P.D.N.: Il linguaggio della riconciliazione che ha usato formulare, senza alcuna traccia di vendetta, nonostante quello che lui e il suo popolo hanno sofferto. Ma abbiamo bisogno di rendersi conto a quale punto il nostro linguaggio qui è impregnato di disprezzo per l’altro, da entrambe le parti. Cambiare questo discorso è per me la prima condizione per un vero dialogo, senza il quale rimarrà superficiale e non porterà da nessuna parte. Il sogno di Nelson Mandela fu quello di un Sud Africa, dove non si guarda più all’uomo in base al suo colore della pelle. La mia speranza è quella di convincere la popolazione di questa terra a non giudicare un uomo dal fatto che è musulmano, ebreo, israeliano o palestinese. Mandela ha potuto vedere nella sua vita realizzato il suo sogno. Speriamo che anche noi…

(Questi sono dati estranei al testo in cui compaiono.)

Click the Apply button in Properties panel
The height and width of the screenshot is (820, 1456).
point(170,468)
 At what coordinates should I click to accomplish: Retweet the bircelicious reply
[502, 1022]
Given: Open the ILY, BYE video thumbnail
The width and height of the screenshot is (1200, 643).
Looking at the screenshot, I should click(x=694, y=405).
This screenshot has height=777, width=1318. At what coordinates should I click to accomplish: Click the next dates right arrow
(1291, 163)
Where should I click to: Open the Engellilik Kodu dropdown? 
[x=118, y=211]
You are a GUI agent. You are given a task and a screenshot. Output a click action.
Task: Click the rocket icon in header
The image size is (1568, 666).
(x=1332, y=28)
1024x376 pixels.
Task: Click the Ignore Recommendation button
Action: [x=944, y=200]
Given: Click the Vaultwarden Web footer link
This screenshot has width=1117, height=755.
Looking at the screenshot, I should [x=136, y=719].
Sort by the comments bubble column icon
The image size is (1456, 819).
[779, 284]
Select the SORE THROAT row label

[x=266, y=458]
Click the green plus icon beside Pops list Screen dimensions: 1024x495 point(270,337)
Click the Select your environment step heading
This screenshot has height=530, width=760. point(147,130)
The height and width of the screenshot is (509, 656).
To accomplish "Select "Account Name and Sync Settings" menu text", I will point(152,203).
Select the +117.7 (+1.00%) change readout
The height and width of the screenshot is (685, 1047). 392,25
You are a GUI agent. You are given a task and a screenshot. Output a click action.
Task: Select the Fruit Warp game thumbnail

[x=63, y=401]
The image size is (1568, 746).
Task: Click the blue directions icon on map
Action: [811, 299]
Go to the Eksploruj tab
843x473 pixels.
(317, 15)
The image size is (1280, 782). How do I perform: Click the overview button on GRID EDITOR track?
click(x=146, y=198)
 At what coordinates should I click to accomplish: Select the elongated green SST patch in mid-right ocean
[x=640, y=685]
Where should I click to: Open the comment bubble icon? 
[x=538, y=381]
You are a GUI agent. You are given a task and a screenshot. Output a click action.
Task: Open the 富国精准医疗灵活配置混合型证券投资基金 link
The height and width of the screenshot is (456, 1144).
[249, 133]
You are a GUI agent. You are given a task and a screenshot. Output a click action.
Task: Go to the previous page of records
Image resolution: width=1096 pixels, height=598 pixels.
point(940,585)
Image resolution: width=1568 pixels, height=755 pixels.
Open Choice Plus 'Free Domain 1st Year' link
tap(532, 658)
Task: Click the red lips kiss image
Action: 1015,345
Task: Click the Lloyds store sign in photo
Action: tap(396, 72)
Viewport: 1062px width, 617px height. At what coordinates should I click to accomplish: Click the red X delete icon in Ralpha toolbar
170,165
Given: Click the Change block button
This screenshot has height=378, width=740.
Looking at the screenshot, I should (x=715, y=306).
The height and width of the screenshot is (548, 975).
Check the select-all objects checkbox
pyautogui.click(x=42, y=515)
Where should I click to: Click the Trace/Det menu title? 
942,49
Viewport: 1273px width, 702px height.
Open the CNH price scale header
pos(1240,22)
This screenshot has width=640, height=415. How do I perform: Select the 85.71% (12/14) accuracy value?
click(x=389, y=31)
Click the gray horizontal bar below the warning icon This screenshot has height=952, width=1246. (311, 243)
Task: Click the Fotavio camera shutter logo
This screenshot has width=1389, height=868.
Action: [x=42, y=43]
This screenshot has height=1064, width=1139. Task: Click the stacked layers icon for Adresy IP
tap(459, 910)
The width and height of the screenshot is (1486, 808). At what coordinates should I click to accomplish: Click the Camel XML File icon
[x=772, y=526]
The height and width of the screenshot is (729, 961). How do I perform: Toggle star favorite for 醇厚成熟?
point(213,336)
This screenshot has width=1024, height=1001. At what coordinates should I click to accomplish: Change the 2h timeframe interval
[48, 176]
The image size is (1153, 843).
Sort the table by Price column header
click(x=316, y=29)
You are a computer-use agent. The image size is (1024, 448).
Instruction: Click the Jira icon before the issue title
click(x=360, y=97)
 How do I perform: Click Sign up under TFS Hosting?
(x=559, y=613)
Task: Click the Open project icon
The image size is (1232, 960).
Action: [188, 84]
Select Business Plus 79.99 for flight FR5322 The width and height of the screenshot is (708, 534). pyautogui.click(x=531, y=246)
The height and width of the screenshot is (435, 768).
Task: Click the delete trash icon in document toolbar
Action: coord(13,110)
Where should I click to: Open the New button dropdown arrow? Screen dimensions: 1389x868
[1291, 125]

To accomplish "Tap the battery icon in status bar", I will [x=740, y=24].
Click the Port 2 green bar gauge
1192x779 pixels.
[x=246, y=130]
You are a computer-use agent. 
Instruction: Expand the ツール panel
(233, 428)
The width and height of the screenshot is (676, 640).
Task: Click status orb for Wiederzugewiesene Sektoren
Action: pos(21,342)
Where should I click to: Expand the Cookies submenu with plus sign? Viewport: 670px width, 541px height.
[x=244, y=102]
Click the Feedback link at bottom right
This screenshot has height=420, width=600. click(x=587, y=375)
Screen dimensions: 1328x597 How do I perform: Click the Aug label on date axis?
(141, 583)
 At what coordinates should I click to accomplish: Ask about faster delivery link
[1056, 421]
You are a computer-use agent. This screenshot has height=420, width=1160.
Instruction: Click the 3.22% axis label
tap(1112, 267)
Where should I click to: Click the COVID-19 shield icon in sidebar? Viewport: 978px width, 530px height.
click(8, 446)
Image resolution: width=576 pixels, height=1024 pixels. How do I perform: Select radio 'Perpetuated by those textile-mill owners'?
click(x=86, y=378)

Il muro di separazione tra israeliani e palestinesi è quello che c’è stato tra neri e bianchi… È vostro dovere superarlo?
P.D.N.: Questo non è un dovere, ma un privilegio: in tanto come un uomo di Chiesa, io ho la possibilità di attraversare le barriere. Le lacerazioni fanno parte della nostra realtà. Ma i cristiani devono agire come se queste barriere non esistessero. Sto lavorando a tempo pieno nella società israeliana, come nella società palestinese – io insegno Sacra Scrittura al Seminario di Beit Jala. Io attraverso questo strappo, ogni volta, ma mi sento totalmente integro. E’ il ruolo della Chiesa di essere con, e non di essere contro. Essere contro la menzogna, contro l’ingiustizia, il razzismo, l’antisemitismo, e parlare un linguaggio di rispetto per tutti.